Presentation on theme: "Improving Corporate Disclosure. I THINK the topic — how companies can improve their disclosures to investors — is an important one."— Presentation transcript:
Improving Corporate Disclosure
I THINK the topic — how companies can improve their disclosures to investors — is an important one.
As an economist, I generally see things from a different perspective than lawyers.
When economists confront an issue, they think, "What reward can we give people to do the right thing?"
This is like your mother saying, "If you finish your homework before dinner, you can have ice-cream for dessert."
I'm here today to offer a different and, I think, better way of approaching corporate disclosures — the economist's view. I want you to think about all the good things that can result for the company, its managers and its shareholders if the corporation makes more full and fair corporate disclosures. It's like everyone getting ice-cream for dessert.
In general, management should think more about the market, and less about hypothetical lawsuits. The focus should be on disclosing information to the market that management thinks is important for shareholders or potential shareholders to know. And that information should be an honest assessment of the direction and risks that companies face.
Simply put, management needs to tell a story. Of course, management should be careful to make its story strictly non-fiction! And the goal should not be to put investors to sleep, but rather to make the information it is conveying to investors compelling and understandable.
Management can most effectively tell its story through the Management Discussion and Analysis, the MD&A. Management can also tell its story by using clear financial statements and analyses. Financials will be more understandable and compelling if they focus on accounting for the substance of transactions. Let me turn first to the matter of improving financial disclosures.
As you may know, the Sarbanes-Oxley Act passed last summer required the Commission to conduct a study, by July of this year, on the adoption by the US financial reporting system of a principles-based accounting system.
Although the exact meaning of the term "principles-based accounting" is not clear, it is generally agreed that such accounting requires a company and its auditors to consider whether its accounting is in accord with the principles governing a particular transaction, not merely whether or not it fits within a specific rule.
In other words, auditors must account for the substance of a transaction, rather than its form. First and foremost, principles-based accounting would emphasise the spirit of the accounting standards, not just their letter. In addition, principles would apply more broadly, thereby allowing fewer exceptions.

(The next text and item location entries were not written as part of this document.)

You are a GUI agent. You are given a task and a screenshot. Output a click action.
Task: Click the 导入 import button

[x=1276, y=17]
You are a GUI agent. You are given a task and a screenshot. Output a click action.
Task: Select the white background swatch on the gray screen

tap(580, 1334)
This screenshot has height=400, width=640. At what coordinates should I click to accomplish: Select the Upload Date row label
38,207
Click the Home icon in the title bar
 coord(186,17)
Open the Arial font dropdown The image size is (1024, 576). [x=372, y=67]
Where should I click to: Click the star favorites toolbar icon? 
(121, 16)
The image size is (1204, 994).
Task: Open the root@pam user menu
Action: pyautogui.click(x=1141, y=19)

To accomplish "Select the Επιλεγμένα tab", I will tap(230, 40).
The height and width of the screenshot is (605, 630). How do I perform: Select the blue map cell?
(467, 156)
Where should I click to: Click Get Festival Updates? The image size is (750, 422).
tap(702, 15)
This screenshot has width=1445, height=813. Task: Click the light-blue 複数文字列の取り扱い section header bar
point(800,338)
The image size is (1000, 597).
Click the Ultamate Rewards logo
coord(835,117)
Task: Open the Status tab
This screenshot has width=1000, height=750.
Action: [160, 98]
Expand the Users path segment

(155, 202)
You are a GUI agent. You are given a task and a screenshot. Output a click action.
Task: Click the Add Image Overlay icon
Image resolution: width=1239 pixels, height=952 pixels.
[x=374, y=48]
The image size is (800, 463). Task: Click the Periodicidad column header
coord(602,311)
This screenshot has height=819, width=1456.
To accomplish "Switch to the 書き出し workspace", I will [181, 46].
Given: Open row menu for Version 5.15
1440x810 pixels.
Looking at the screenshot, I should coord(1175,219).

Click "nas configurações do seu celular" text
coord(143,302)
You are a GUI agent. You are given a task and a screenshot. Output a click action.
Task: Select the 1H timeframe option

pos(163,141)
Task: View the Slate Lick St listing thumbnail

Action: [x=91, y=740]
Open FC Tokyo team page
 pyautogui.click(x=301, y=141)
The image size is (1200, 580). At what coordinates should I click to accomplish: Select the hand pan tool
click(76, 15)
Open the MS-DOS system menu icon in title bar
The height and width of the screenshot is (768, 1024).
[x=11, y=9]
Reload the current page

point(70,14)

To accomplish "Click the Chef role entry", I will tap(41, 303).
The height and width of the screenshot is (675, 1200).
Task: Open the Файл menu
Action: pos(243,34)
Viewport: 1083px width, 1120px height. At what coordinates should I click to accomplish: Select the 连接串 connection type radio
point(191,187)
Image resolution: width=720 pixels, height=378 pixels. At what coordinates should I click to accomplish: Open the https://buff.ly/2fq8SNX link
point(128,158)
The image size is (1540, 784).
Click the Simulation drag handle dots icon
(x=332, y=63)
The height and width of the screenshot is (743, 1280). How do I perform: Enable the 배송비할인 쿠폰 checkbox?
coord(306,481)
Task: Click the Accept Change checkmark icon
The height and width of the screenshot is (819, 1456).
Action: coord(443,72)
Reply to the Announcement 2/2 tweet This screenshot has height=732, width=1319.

There would be less confusion arising from the numerous exceptions that exist under generally accepted accounting principles (GAAP). Principles-based accounting emphasises the professional judgment of managers and the company's auditors, rather than the need for interpretative guidance.
So, again, there would be less confusion stemming from an array of interpretive comments. Of course, management and auditors would need to be aware of their central role in a principles-based regime, and act with the utmost care and integrity.
Such a system would provide overriding principles that incorporate specific guidelines as examples to give the system more context and more teeth. For now, we still have to work with GAAP. Personally, I do not think either strictly principles- based or strictly rules- based accounting is feasible. Ultimately, we should have a hybrid of rules and principles.
In assessing the value of GAAP, it is important to remember that it does have its good points! GAAP provides basic uniform accounting standards, as well as consistency of accounting standards across all companies. And, although the detailed exceptions and rules sometimes hide them, GAAP itself is indeed based upon certain fundamental principles of accounting.
Unfortunately, GAAP as applied in the US has gone beyond those principles to the point that it has, at times, obscured them completely, creating a morass of exceptions and bright lines. GAAP's complex of rules creates situations where lawyers and accountants may play games with the rules, rather than focussing on the principles underlying them.
The more specific the rules, the easier companies may find it to structure transactions specifically to circumvent them. This, of course, is the problem with "bright line" rules: the impulse is to make sure the line isn't crossed instead of making sure the books reflect the true economic condition of the company. The substance of a transaction should dictate the accounting, not vice-versa.
It is also important to remember that simply complying with GAAP may leave gaps in disclosure and give investors an incomplete — or even misleading — picture of a company's operations.
Similarly, just as compliance with GAAP without more information is not a remedy for all of a company's ills, using pro formas is not necessarily a deadly disease. As long as pro formas are not used in a misleading way, they can be an excellent tool to give investors more information about a company.
Another lesson learned is that clear disclosure in footnotes or the MD&A is required to bridge the gaps between what GAAP allows and the economic reality of the company's operations.
As counsellors, you should remind your clients to look to the principles underlying GAAP so that companies report accurately their business operations — not to strive to take advantage of the technicalities in GAAP to distort the bottom line.
Managers should also correct some of the imperfections in GAAP by better disclosure outside the GAAP framework — by describing their actions more fully in the company's MD&A.